■ Your goal ■
Return all lines from the entries below in which the word "Nove" is present.

■ Stored records ■
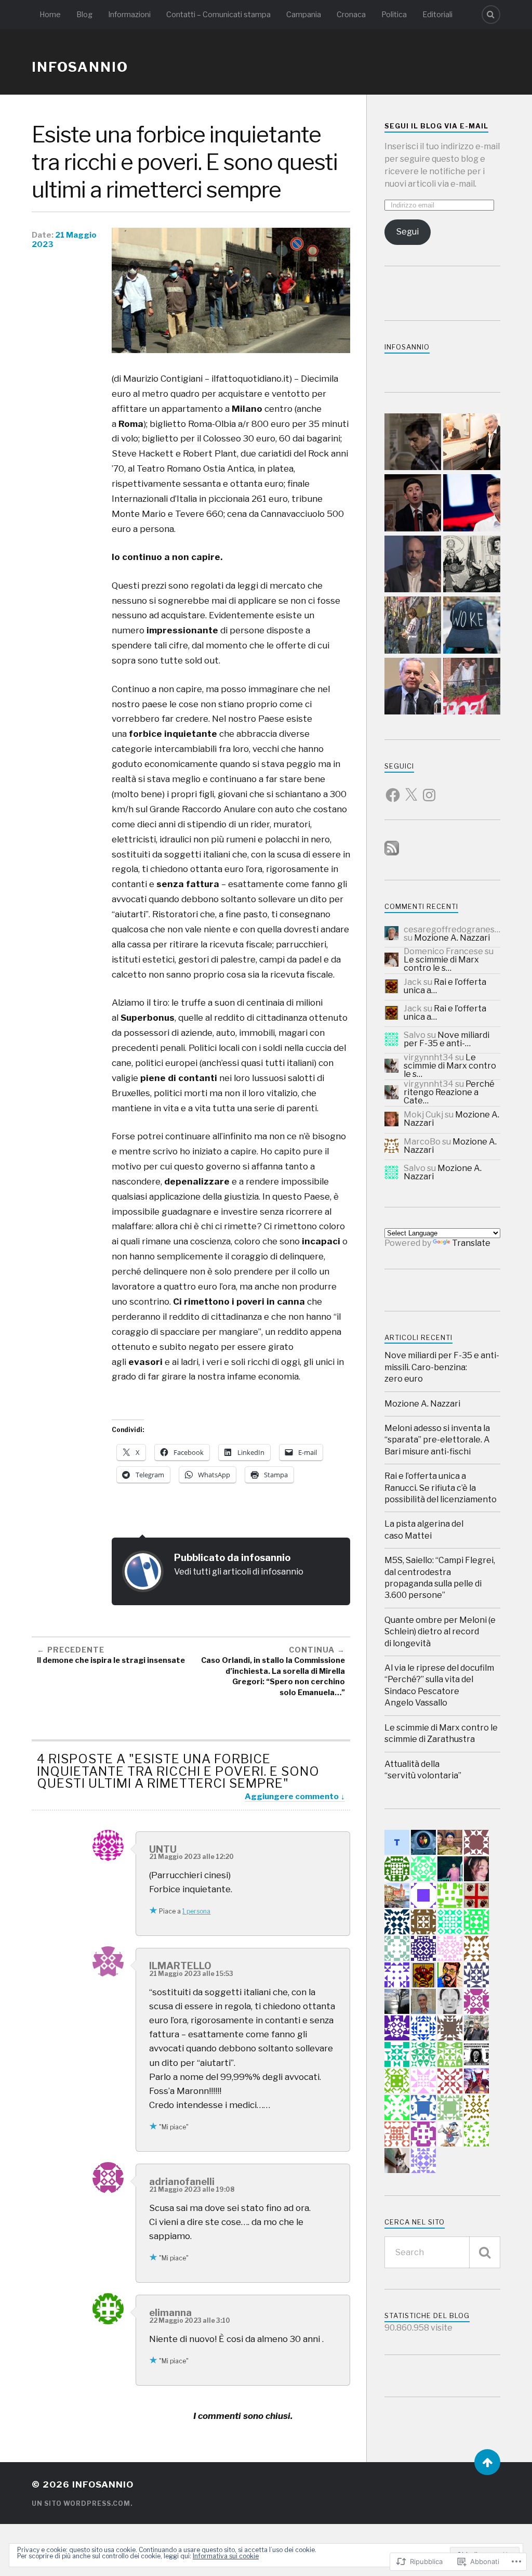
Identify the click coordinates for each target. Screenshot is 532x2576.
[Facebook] (392, 788)
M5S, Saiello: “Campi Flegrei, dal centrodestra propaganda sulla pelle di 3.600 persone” (439, 1577)
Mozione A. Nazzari (452, 938)
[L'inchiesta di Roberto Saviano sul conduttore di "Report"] (413, 565)
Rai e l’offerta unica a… (445, 986)
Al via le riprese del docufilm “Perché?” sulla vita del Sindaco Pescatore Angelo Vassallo (439, 1685)
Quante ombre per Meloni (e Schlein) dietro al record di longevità (440, 1631)
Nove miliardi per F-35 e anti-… (446, 1039)
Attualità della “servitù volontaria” (422, 1769)
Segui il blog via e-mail (436, 126)
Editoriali (437, 14)
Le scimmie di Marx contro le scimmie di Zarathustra (441, 1733)
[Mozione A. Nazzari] (413, 504)
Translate (471, 1243)
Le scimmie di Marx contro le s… (441, 964)
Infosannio (407, 347)
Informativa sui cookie (226, 2556)
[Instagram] (429, 788)
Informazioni (129, 14)
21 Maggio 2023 (64, 239)
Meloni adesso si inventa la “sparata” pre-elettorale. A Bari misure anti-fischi (437, 1439)
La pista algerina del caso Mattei (423, 1529)
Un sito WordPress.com (81, 2503)
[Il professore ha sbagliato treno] (471, 504)
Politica (394, 14)
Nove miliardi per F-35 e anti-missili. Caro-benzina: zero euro (441, 1367)
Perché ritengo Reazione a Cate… (449, 1092)
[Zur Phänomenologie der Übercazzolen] (471, 565)
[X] (411, 788)
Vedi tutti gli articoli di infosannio (238, 1571)
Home (50, 14)
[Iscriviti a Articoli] (391, 852)
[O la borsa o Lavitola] (413, 443)
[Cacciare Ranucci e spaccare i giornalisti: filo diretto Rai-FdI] (471, 687)
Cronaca (351, 14)
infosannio (80, 67)
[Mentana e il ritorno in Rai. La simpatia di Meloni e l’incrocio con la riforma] (413, 687)
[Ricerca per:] (442, 2252)
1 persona (196, 1911)
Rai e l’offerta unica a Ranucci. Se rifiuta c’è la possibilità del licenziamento (440, 1487)
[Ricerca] (484, 2252)
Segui (407, 232)
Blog (84, 14)
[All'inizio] (487, 2462)
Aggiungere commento (292, 1796)
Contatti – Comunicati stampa (218, 14)
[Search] (491, 14)
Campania (303, 14)
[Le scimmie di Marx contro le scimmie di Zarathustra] (471, 626)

■ Result of the task ■
Nove miliardi per F-35 e anti-… (446, 1039)
Nove miliardi per F-35 e anti-missili. Caro-benzina: zero euro (441, 1367)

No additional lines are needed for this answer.